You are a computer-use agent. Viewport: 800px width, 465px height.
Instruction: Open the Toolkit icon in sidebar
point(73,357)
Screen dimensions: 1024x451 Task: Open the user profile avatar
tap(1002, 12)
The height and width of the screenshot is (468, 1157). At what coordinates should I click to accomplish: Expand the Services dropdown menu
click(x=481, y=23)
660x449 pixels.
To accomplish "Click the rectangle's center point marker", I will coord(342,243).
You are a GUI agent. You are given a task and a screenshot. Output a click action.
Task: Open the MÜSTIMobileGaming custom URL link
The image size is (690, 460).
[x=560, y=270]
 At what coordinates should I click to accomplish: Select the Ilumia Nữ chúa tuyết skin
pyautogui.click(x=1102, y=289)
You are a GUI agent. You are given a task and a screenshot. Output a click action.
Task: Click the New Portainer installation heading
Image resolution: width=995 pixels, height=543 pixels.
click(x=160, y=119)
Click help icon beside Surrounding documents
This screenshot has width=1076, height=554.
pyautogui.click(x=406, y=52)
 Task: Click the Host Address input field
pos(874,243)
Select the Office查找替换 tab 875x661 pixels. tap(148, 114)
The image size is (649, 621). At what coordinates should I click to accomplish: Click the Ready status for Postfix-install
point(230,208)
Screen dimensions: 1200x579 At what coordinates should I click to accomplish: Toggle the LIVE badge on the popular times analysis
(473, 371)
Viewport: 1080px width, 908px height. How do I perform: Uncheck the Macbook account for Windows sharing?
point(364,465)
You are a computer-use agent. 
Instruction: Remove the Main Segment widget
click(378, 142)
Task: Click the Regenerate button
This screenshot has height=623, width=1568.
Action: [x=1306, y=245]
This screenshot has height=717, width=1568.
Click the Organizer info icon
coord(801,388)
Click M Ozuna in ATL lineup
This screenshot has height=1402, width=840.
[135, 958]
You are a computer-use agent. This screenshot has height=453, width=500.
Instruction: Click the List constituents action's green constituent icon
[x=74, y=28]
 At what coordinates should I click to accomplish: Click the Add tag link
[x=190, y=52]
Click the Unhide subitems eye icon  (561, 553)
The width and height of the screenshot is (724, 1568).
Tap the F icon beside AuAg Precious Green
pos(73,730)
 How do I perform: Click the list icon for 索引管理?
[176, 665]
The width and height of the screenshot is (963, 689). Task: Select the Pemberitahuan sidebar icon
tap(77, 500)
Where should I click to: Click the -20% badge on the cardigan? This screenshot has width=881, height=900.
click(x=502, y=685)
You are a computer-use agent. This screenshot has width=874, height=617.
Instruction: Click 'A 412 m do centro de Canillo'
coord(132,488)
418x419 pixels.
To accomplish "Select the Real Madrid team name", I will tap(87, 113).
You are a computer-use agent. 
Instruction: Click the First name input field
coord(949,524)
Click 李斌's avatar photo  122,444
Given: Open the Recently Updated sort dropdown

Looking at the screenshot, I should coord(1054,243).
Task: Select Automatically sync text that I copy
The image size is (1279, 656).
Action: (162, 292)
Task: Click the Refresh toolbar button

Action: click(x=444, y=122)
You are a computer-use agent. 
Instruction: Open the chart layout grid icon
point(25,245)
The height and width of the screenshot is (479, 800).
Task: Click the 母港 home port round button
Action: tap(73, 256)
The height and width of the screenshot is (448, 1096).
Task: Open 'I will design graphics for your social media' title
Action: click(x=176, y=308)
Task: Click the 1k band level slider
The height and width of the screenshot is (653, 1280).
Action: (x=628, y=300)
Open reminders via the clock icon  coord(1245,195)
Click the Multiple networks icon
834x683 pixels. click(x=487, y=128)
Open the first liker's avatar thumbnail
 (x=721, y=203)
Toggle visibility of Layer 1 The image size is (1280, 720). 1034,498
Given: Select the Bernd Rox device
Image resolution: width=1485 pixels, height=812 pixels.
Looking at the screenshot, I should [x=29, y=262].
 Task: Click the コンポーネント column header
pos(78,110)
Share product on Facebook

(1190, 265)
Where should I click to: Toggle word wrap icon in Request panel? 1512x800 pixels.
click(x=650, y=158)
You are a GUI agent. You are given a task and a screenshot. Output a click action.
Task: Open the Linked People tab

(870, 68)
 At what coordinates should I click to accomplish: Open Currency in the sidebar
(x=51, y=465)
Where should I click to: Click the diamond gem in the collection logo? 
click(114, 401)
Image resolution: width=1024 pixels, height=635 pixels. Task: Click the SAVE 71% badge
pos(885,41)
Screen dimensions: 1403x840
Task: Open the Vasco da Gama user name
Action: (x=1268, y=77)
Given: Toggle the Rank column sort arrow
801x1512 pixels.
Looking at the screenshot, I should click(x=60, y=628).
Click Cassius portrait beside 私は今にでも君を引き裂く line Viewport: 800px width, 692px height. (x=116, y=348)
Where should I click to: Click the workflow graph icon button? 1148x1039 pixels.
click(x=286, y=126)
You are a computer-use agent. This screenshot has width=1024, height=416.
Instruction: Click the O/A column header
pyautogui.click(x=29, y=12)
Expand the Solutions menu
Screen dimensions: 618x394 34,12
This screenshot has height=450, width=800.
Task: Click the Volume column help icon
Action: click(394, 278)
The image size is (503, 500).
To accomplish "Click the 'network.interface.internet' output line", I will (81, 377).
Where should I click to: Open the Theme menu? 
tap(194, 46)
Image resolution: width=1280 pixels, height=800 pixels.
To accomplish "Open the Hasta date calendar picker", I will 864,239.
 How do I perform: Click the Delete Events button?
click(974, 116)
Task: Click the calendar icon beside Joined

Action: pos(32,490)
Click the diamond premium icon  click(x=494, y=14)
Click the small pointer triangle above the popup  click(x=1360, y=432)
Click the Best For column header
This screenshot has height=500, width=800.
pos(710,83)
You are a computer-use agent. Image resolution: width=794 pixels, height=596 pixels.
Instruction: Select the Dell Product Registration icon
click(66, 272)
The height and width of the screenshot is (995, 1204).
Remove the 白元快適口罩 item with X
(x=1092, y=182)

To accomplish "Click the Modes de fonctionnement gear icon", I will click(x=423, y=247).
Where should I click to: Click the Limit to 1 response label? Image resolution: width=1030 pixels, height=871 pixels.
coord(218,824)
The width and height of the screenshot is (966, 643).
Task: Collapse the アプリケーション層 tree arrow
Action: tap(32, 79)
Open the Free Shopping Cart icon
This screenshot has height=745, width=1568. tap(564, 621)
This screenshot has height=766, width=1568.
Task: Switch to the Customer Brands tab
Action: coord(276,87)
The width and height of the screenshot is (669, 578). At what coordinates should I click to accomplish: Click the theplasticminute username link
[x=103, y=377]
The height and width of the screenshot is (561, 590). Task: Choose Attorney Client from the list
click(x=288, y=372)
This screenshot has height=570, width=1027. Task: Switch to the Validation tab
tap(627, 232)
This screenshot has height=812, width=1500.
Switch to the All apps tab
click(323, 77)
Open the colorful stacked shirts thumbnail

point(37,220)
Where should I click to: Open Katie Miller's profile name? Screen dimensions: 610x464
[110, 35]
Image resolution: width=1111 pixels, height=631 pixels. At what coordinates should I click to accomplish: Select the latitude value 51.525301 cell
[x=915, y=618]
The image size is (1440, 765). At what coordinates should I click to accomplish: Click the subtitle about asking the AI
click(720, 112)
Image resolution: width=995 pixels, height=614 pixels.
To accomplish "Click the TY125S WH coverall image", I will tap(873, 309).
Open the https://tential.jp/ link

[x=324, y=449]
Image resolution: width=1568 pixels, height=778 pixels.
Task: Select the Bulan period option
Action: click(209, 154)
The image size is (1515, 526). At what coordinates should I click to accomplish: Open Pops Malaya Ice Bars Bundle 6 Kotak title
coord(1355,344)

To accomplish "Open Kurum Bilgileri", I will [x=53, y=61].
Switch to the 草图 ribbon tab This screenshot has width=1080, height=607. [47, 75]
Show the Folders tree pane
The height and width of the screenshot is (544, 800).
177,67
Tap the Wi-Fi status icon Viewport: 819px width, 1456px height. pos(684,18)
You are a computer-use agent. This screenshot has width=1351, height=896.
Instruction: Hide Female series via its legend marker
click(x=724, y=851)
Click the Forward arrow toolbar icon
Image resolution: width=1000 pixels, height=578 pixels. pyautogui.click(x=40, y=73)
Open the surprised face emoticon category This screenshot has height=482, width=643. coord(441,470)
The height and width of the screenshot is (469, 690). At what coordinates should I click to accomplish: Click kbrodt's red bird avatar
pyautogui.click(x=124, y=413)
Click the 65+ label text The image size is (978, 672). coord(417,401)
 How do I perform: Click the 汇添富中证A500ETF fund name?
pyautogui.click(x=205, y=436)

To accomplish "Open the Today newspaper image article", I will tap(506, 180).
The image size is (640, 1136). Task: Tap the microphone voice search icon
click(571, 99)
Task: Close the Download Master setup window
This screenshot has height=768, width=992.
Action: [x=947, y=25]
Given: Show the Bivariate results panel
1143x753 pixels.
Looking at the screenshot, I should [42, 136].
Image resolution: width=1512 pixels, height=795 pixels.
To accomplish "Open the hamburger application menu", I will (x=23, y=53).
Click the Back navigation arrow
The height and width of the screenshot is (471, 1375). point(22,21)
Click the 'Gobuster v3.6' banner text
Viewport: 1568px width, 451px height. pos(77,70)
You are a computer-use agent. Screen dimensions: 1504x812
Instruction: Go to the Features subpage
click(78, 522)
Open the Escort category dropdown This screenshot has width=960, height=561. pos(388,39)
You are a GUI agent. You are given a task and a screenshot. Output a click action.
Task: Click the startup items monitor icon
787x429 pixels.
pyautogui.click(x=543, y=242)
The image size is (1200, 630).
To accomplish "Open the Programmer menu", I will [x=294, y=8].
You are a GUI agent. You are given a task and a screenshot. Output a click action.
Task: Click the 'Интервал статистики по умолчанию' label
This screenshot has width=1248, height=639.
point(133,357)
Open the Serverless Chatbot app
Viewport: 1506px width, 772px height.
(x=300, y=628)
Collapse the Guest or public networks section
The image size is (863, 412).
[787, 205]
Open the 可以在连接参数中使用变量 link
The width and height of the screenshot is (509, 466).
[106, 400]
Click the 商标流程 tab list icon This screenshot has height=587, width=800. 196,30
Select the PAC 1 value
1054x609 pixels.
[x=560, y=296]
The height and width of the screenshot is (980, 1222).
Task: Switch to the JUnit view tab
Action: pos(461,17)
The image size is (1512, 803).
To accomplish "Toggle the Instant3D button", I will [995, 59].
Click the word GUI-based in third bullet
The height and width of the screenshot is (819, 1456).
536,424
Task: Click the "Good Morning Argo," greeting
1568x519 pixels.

+ + + + + + +

■ Task to complete:
From the line that has "Where should I click to: Open Katie" through the line that has "Image resolution: width=1512", copy every line exactly as it appears above, and leave out all others.

■ Answer for this exercise:
Where should I click to: Open Katie Miller's profile name? Screen dimensions: 610x464
[110, 35]
Image resolution: width=1111 pixels, height=631 pixels. At what coordinates should I click to accomplish: Select the latitude value 51.525301 cell
[x=915, y=618]
The image size is (1440, 765). At what coordinates should I click to accomplish: Click the subtitle about asking the AI
click(720, 112)
Image resolution: width=995 pixels, height=614 pixels.
To accomplish "Click the TY125S WH coverall image", I will tap(873, 309).
Open the https://tential.jp/ link

[x=324, y=449]
Image resolution: width=1568 pixels, height=778 pixels.
Task: Select the Bulan period option
Action: click(209, 154)
The image size is (1515, 526). At what coordinates should I click to accomplish: Open Pops Malaya Ice Bars Bundle 6 Kotak title
coord(1355,344)

To accomplish "Open Kurum Bilgileri", I will [x=53, y=61].
Switch to the 草图 ribbon tab This screenshot has width=1080, height=607. [47, 75]
Show the Folders tree pane
The height and width of the screenshot is (544, 800).
177,67
Tap the Wi-Fi status icon Viewport: 819px width, 1456px height. pos(684,18)
You are a computer-use agent. This screenshot has width=1351, height=896.
Instruction: Hide Female series via its legend marker
click(x=724, y=851)
Click the Forward arrow toolbar icon
Image resolution: width=1000 pixels, height=578 pixels. pyautogui.click(x=40, y=73)
Open the surprised face emoticon category This screenshot has height=482, width=643. coord(441,470)
The height and width of the screenshot is (469, 690). At what coordinates should I click to accomplish: Click kbrodt's red bird avatar
pyautogui.click(x=124, y=413)
Click the 65+ label text The image size is (978, 672). coord(417,401)
 How do I perform: Click the 汇添富中证A500ETF fund name?
pyautogui.click(x=205, y=436)

To accomplish "Open the Today newspaper image article", I will tap(506, 180).
The image size is (640, 1136). Task: Tap the microphone voice search icon
click(571, 99)
Task: Close the Download Master setup window
This screenshot has height=768, width=992.
Action: [x=947, y=25]
Given: Show the Bivariate results panel
1143x753 pixels.
Looking at the screenshot, I should [42, 136].
Image resolution: width=1512 pixels, height=795 pixels.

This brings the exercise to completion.